Göreviniz: Din ve değer yargıları üzerine yazıyı, son cümlesinin ardından aynı üslupla sürdürün.

Verilen metin:

■ ■ ■ ■ ■ ■ ■

- 382 Okunma
- 0 Yorum
- 0 Beğeni
DİNİMİZ VE DEĞER YARGILARIMIZ
Yazan: M. Sabri HABERVEREN
Yüzde 99’u Müslüman bir ülkede yaşıyoruz deriz. Birçoğumuz arkadaşlarımızla, dostlarımızla konuşurken ailelerimizin, anne ve babalarımızın Müslüman olduğundan söz ederiz. Ailelerimizin Müslüman olması, bizlerin Müslüman olması anlamına gelmez. Düşünün, Müslüman bir aileden geliyorsunuz ama çocuklarınıza Müslümanlık ile ilgili hemen, hemen hiçbir şey öğretmemişsiniz. Sonrada yeri geldiğinde Müslüman’ız diyorsunuz. Müslüman olabilmemiz için İman ve İslam’ın şartlarını bilmemiz ve bunları yerine getirmemiz gerekir. Anne ve babalarımızın Müslüman olması, “İman ve İslam’ın Şartları”nı bilmesi, bize elbette yarar sağlamaz. Bizimde bilmemiz, bunu çocuklarımıza, evlatlarımıza öğretmemiz şarttır. Bu yüzden dinimizi öğrenmemiz gerekir. Dinimizi öğrenip, çocuklarımıza öğretemezsek, bu işi birilerine ihale edersek, havale edersek, birçok acılar yaşamamız, evlatlarımızı kaybetmemiz kaçınılmaz olur.

■ ■ ■ ■ ■ ■ ■

Verilen liste:
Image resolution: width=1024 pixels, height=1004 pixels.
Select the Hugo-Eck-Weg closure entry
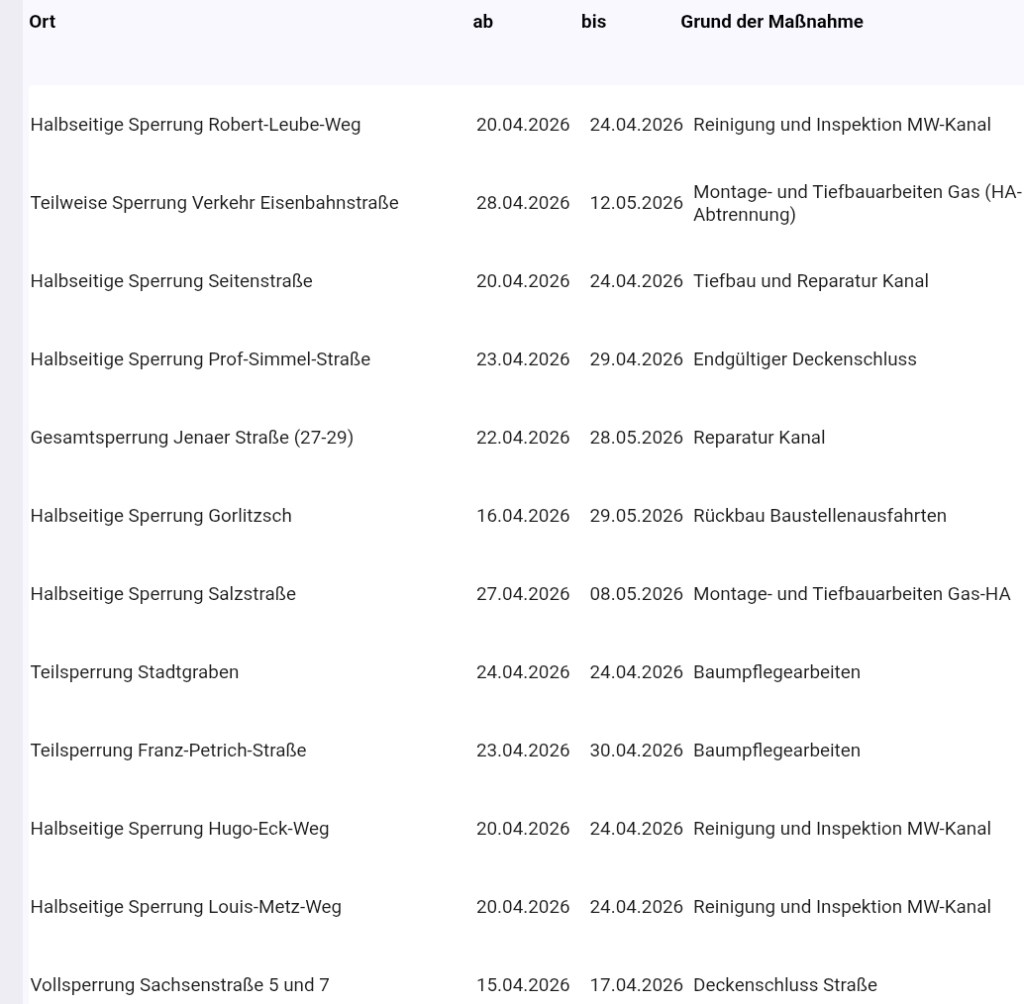click(179, 828)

■ ■ ■ ■ ■ ■ ■

Alıştırma yanıtı:
Müslüman bir aileden geliyorsak elbette bizimde dinimiz, Müslümanlık olacak. Bu yüzden elbette, birtakım değer yargılarımız olacak. Oturup bir düşünün. Elinize bir kalem, bir kâğıt alın. Önce dininiz hakkında neler bildiğinizi, dininizin emrettiği ibadetleri ne kadar yapabildiğinizi, kurallarının neler olduğunu kâğıda sıralamaya çalışın. Kopya çekmeye kalkışmayın. Kimseyi kandıramazsınız. Kandırsanız, kandırsanız ancak kendinizi kandırırsınız. Dininiz hakkında ki sıralama bittikten sonrada, değer yargılarınızın neler olduğunu sıralayın. Uygun bir zamanda da ailenizle birlikte bu konuyu, yazdıklarınızı, sıralamanızı konuşun. Ortak bir paydada buluşmaya çalışın. Ailece bildiklerinizin, bilmediklerinizin ve eksiklerinizin neler olduğunu ortaya koyun. Bilmediklerinizi öğrenmek, eksiklerinizi tamamlamak için bu bilgilerin kaynağına yani Kuran’a başvurun.
Çünkü İslam’ın ilk emri, “İkra” yani Oku’dur. Kuranı okuyarak, dinimizi öğrenmemiz, biraz zahmete katlanmamız, din tüccarlarının tuzağına düşmemizi, din baronlarına, yobazlara alet olmamızı önler. Kayıtsız şartsız her söylenene evet demememizi, kişiliğimizi, şahsiyetimizi kaybetmemizi sağlar. Milletçe birinci çıkmazımız, emek sarf etmeyi, yorulmayı sevmememizdir. Sadece kulaktan dolma bilgilerle idare ettiğimiz için, kafamızda, birçok yanlış bilgi ve hurafeler mevcuttur. İşte ailenizle öncelikle bunları Kuran doğrultusunda tespit etmeniz, eksiklerinizi daha hızlı bir şekilde tamamlamaya yardımcı olur. Daha sonrada gerekirse sizde, çocuklarınız ile birlikte yeni baştan Müslümanlığı öğrenin. İnanın geç kalmış sayılmazsınız.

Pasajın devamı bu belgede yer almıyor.